I know they sell them at Baileys.   eBay has a good selection, too.  One guy has a case of 5.5 inch wedges.  60 count for $175 including shipping.   That's $2.92 each.  Wonder if I could resell 'em and make a little profit....


----------



## smokinj (Dec 21, 2011)

5.5 are good for most tree's. When you get into the larger tree you need bigger wedges.


----------



## Thistle (Dec 21, 2011)

I make my own from dry Hickory & Hophornbeam. Less than 5 minutes each for pennies including spray paint.


----------



## curber (Dec 21, 2011)

I've also seen them at harbor freight.. I would think it would be ok. Pat


----------



## curber (Dec 21, 2011)

harbor junk seems a bit high!! Pat  http://www.harborfreight.com/felling-wedge-66264.html


----------



## Thistle (Dec 21, 2011)

Northern Tool has them locally I noticed.Only a couple sizes with 1 style & handful of each.Arent cheap as Bailey's or TreeStuff.com.


----------



## Agent (Dec 21, 2011)

Thistle said:
			
		

> I make my own from dry Hickory & Hophornbeam. Less than 5 minutes each for pennies including spray paint.

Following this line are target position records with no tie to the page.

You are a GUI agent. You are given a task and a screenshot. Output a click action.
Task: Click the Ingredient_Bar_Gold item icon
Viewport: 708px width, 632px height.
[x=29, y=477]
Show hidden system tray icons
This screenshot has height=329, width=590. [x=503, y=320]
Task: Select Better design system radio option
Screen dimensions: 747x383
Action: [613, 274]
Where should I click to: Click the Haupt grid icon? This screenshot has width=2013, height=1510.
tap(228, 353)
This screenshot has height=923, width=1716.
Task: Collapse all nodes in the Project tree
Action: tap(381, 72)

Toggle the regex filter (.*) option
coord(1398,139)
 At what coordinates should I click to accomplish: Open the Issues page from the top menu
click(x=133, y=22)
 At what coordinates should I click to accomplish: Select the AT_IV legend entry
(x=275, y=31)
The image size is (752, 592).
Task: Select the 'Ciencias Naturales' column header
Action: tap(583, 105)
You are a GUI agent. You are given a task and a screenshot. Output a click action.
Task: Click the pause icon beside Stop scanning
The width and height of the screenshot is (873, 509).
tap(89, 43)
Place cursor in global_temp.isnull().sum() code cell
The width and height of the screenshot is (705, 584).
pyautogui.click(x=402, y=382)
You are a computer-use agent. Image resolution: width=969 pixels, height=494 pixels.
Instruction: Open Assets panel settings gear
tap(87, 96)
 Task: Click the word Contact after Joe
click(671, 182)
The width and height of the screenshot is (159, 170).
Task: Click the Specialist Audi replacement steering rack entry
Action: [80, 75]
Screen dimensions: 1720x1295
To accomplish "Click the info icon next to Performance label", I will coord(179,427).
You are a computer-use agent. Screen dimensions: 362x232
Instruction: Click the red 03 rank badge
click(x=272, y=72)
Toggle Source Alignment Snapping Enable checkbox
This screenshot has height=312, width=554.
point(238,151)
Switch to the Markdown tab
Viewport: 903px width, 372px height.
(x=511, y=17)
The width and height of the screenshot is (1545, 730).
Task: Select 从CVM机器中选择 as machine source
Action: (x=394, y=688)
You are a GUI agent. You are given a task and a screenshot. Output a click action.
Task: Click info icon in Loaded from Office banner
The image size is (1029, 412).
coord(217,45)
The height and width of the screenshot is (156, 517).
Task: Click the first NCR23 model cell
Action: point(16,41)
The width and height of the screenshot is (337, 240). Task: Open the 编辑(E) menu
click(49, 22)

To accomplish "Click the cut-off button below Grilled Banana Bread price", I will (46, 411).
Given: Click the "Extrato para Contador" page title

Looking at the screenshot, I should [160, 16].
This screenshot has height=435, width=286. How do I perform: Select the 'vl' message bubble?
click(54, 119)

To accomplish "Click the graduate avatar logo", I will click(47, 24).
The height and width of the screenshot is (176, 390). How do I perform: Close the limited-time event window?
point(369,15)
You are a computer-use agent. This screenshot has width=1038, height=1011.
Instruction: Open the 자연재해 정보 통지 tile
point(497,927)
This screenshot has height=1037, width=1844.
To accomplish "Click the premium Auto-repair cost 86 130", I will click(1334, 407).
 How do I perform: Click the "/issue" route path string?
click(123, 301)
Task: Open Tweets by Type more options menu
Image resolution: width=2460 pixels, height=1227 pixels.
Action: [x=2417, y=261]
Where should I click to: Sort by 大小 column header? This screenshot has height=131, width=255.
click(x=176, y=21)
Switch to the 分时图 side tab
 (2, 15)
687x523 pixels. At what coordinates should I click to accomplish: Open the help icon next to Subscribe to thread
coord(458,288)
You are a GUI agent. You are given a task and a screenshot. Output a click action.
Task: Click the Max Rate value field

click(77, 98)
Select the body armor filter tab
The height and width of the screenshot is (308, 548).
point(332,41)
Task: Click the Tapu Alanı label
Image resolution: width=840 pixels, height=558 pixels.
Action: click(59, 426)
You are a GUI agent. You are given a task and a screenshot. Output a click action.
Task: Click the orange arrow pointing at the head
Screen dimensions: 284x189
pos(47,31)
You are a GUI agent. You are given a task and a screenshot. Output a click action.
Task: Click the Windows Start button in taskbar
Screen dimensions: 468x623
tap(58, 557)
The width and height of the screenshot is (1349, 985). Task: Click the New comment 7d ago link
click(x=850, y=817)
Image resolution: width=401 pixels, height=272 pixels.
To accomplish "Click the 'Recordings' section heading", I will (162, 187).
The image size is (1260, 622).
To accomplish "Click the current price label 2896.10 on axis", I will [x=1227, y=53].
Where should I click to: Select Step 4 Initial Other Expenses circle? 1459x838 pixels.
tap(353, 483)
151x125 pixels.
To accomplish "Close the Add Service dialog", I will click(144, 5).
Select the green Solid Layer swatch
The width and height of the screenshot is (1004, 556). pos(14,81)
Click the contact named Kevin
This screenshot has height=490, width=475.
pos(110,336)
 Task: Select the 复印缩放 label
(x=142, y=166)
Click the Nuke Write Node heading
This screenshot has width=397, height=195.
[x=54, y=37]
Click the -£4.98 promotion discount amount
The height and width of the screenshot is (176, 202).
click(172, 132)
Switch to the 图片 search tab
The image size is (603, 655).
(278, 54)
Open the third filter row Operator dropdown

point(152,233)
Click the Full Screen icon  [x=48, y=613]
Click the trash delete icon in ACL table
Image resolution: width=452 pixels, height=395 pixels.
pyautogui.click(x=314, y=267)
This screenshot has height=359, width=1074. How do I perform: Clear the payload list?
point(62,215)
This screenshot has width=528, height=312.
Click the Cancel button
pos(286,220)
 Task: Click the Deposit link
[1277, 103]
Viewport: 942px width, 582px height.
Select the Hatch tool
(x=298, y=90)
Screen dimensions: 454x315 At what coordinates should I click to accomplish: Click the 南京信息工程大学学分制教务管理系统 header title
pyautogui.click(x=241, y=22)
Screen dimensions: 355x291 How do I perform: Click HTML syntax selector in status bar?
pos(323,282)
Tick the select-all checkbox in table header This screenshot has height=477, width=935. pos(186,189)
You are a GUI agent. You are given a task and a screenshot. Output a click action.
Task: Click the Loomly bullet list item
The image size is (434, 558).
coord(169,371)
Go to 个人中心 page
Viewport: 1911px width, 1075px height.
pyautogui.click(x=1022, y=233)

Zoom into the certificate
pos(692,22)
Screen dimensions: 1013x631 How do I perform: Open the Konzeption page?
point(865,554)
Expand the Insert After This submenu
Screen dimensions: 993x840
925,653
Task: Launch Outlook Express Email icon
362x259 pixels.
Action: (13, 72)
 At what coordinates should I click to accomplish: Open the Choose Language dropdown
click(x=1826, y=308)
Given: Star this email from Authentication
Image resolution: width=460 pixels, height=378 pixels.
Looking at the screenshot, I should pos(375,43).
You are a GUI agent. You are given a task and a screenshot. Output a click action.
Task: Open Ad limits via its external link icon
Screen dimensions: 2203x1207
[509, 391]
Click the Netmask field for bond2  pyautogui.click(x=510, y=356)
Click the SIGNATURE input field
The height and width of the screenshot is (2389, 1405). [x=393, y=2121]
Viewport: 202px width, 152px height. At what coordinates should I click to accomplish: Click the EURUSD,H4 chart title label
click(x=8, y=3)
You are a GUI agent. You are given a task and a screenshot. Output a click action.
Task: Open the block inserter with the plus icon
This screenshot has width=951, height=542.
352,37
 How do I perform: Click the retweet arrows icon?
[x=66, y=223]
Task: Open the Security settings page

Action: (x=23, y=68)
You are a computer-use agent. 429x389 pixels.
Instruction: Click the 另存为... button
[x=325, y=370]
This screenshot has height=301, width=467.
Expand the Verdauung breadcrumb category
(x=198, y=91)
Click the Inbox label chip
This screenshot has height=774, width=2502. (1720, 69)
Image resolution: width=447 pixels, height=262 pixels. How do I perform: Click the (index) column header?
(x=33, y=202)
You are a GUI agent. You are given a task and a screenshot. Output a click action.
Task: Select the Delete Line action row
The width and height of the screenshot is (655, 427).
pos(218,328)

AHA! I love this idea!  Any tips for making these?


----------



## Thistle (Dec 21, 2011)

Agent said:
			
		

> Thistle said:
> 
> 
> 
> ...



Bandsaw is quickest & easiest way I know of.Years ago I used hatchet,drawknife & spokeshave but thats quite slow & when grain isnt straight it can be a problem shaping it. Is a nice way to spend a cold winter evening though (if your shop is heated lol),very relaxing making shavings.Great kindling too.

I've even roughed out in the past some large 'gluts' with chainsaw from Elm & gnarly White Oak.They would get quite battered quickly & would be tossed in the fire sooner than smaller wedges.


----------



## BrotherBart (Dec 22, 2011)

I bought three at HD a few weeks ago for three dollars and change each.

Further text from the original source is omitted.